October 31, 2021
Just last week, I was speaking with a colleague about the new report card format that is being used in her system. She shared with me that almost as soon as that new format was released, emails and calls started flooding her office – even though feedback had been collected from staff, parents, and students for the past year. Because we were talking by phone (a welcome relief from virtual meetings), she could not see a smile of recognition cross my face; I was recalling a very similar experience that I had had just over a decade ago.
It seems as if school systems are constantly searching for the “right” report card. And, inevitably, as soon as one is completed, a committee is struck to review it. Might it be that we are focusing on the wrong thing, as the report card is only one part of a much bigger reporting process that informs both students and parents about learning all along the way?
Writing report cards does not begin in the moments we organize our desktop and open the first student’s file. Writing report cards begins, quite literally, at the start of the term or semester, when we are preparing for student learning by:
- determining the learning destination,
- researching expected quality levels,
- planning to collect reliable and valid evidence of learning, and
- collecting baseline evidence of learning.
Writing reports cards is also informed by the constant iteration of instruction, as we engage our learners by:
- describing the learning destination and expected quality,
- involving them and providing time and support for them to learn,
- teaching to their unique needs, and
- collecting reliable and valid evidence of learning.
And then, at the end, we report learning and achievement using the required format by:
- finalizing students’ collections of evidence,
- making informed professional judgments, and
- involving students in communicating their progress and growth to others.

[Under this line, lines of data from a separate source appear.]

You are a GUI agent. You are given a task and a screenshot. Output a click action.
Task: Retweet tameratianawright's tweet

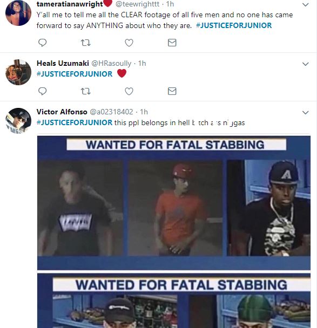tap(86, 43)
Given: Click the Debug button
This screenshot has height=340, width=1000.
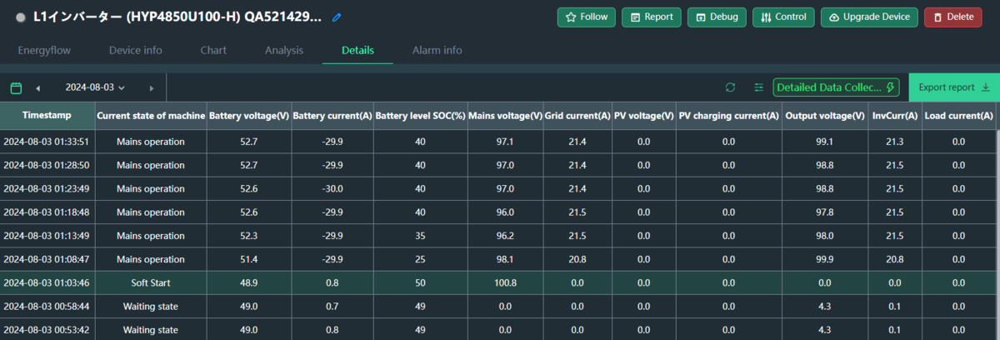Looking at the screenshot, I should tap(717, 17).
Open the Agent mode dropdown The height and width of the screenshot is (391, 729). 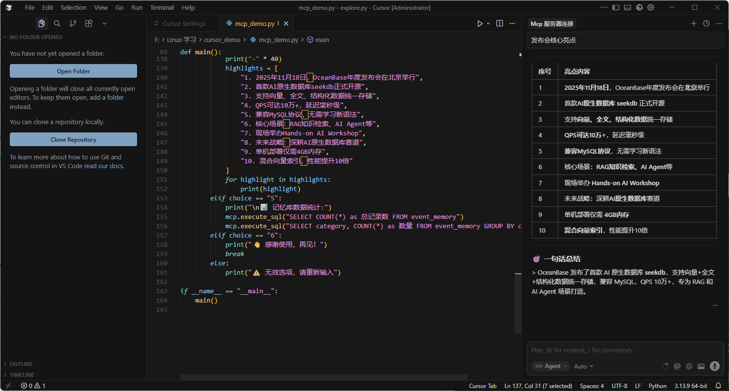(551, 366)
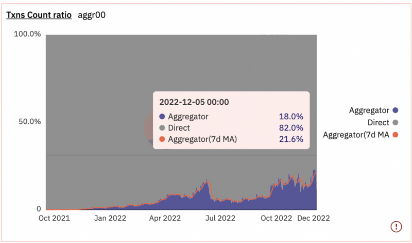Click the gray Direct legend dot

[x=396, y=123]
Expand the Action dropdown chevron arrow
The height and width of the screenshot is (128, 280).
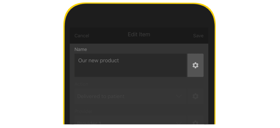tap(179, 96)
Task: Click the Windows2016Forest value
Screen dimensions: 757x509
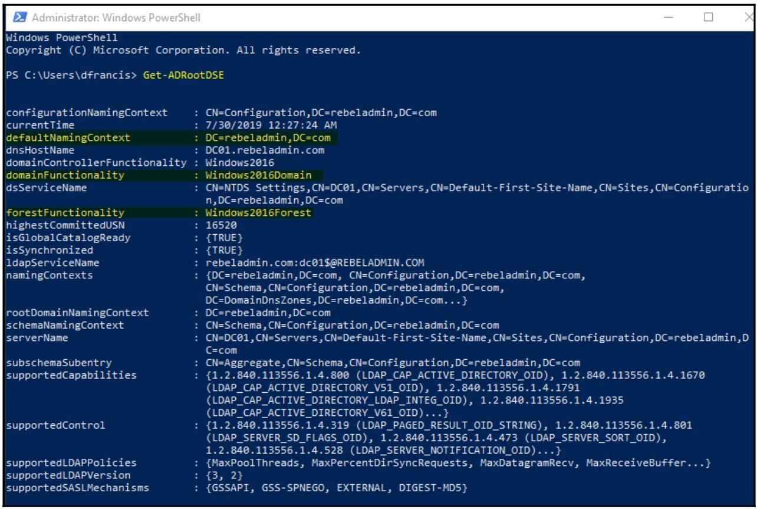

Simply put, it is the process that matters most. Writing report cards is made much easier when it is a part of that process, rather than an event in and of itself. It is not separate from and unconnected to a cycle of learning and teaching that deeply involves the learner.
As we write in our books A Fresh Look at Grading and Reporting in High Schools (2014) and Grading, Reporting, and Professional Judgment in Elementary Classrooms (2015), “Reporting is less stressful and can be done in confidence when they are the last steps in a purposeful, systematic, multi-step process that does not come into play just at the end of learning.”